Few port cities in the world have quite the allure of Tangier, with its magical literary past, historic tangle of streets in the Kasbah and its stunning Grand Mosquée. This gateway to Africa, barely an hour’s boat ride away from Europe, never ceases to mesmerise the many people who visit each year. Here’s our guide for the top things to see and do in Morocco’s best-loved harbour town.
Burgeoning tourism has meant much-needed funding for clean cities, sites and beaches around Morocco. The sands lining Tangier have benefited particularly well, shaded golden against the sparkling blue sea, and present a great escape from the busy city. It’s close to the bustling port – Tangier is a major African hub for maritime traffic from Europe – so you shouldn’t expect Maldivian levels of tranquillity. But the lively action, from braying camels to groups of young people parading, is what makes being by the sea such a special experience in Tangier.
You’d never guess that the Petit Socco used to be the haunt of drug dealers and prostitutes. Today, it’s now an innocuous pedestrian square – a place you plonk yourself to drink mint tea or orange juice outside one of the popular, buzzing cafes and watch the world go by. If you want to act local, order a procession of fresh mint teas over the course of an hour or so. Unlike the teabag version, in Morocco the drink is made simply with boiling water, a handful of fresh mint leaves and a touch of sugar. The result is thirst-quenching and utterly delicious.
This lawned main junction, spiked with tall palms, is where new Tangiers flows into the old city. A mosque is on one side and a cinema on the other, with the wide road terminating in narrow cobbled streets. At this crossroads between the ages you can browse traditional market stalls to stock up on nuts, fresh fruit and even a flowing kaftan or two. The central fountain is surrounded by benches, and you can join the Tangier locals who converge here, shooting the breeze and relaxing in the balmy early-evening air.
While you’re in the Grand Socco, make a quick detour to this cinema, which screens mainstream and independent films. With its art deco-style good looks and origins in the late 1930s, this is an authentic Tangier experience. The cinema happily embraces its mixed cultural roots and, like Tangier, is a crossroad of cultures – showing films in French and Arabic.

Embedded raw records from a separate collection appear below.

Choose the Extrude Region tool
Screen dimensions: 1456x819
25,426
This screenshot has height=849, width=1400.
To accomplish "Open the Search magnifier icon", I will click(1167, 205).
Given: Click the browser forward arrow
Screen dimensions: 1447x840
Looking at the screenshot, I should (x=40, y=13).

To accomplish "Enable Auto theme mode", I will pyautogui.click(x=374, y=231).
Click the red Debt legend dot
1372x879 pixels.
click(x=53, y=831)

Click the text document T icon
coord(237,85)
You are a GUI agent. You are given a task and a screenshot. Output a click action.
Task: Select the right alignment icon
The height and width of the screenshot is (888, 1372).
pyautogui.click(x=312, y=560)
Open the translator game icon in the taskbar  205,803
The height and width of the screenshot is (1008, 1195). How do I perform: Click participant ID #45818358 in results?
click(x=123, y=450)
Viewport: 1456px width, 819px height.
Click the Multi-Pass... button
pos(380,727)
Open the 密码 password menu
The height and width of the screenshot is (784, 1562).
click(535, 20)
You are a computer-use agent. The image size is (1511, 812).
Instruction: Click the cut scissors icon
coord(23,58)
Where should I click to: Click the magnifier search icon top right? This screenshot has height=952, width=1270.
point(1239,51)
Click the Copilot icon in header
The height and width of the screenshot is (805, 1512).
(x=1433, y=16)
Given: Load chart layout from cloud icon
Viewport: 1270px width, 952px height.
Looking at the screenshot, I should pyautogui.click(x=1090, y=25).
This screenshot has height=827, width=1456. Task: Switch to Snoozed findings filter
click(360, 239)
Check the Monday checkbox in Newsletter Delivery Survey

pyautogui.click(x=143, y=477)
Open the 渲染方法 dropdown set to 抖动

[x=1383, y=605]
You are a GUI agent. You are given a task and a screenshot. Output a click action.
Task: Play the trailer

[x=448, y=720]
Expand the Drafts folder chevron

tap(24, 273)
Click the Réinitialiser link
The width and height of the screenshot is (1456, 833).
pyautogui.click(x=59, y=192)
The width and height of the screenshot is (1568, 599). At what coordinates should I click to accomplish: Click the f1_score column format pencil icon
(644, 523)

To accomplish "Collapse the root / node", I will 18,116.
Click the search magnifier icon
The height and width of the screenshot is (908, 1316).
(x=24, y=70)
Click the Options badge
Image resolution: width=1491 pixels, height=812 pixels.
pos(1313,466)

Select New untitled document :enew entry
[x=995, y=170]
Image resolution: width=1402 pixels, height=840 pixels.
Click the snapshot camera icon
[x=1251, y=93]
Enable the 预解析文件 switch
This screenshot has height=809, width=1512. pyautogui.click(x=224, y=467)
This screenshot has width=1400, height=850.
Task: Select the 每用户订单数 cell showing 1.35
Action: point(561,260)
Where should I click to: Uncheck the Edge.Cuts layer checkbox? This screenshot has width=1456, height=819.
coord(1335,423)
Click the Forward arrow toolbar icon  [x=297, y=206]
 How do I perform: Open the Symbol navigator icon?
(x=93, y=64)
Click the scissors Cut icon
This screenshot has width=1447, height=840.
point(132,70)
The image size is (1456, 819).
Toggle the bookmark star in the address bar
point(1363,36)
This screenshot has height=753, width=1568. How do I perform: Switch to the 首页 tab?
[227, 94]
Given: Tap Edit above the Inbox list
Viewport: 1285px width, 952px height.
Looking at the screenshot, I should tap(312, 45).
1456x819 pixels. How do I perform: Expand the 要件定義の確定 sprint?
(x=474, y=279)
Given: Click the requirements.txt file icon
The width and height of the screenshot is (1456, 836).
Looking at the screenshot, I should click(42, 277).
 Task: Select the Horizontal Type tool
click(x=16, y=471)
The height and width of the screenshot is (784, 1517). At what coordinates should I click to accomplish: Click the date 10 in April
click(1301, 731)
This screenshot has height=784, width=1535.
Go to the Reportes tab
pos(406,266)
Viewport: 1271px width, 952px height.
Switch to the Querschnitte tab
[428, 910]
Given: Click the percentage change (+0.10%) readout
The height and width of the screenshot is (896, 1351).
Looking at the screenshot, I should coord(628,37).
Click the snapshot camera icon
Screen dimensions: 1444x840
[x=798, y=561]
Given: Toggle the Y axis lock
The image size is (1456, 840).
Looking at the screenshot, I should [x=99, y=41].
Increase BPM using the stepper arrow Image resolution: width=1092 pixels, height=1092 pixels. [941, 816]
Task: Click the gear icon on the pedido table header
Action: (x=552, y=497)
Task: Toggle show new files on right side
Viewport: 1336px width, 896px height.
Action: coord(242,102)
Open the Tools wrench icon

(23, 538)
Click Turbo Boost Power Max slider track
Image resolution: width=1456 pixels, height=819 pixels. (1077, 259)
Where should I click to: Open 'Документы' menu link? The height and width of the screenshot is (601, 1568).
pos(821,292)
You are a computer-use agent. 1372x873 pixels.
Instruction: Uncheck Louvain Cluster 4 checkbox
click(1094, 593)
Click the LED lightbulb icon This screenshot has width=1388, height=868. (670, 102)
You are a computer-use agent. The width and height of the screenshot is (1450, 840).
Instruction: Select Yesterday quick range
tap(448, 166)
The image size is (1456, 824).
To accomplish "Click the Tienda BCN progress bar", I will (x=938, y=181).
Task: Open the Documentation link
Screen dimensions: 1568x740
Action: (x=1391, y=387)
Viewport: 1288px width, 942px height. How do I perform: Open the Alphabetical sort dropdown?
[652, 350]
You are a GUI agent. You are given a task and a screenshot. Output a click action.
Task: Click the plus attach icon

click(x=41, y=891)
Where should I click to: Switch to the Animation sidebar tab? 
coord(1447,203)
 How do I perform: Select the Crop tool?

Book-lovers of every stripe adore the Librairie des Colonnes, a Tangier institution that dates back to 1949. It evolved into a stomping ground loved by of some of the 20th century’s greatest writers, including Paul Bowles, Samuel Beckett, Truman Capote, Jean Genet and Tennessee Williams. The time-warped exterior of the building is charming, while the inside is lined with shelves upon shelves of books – some in English – making for a fascinating place to while away a rainy-day hour or two.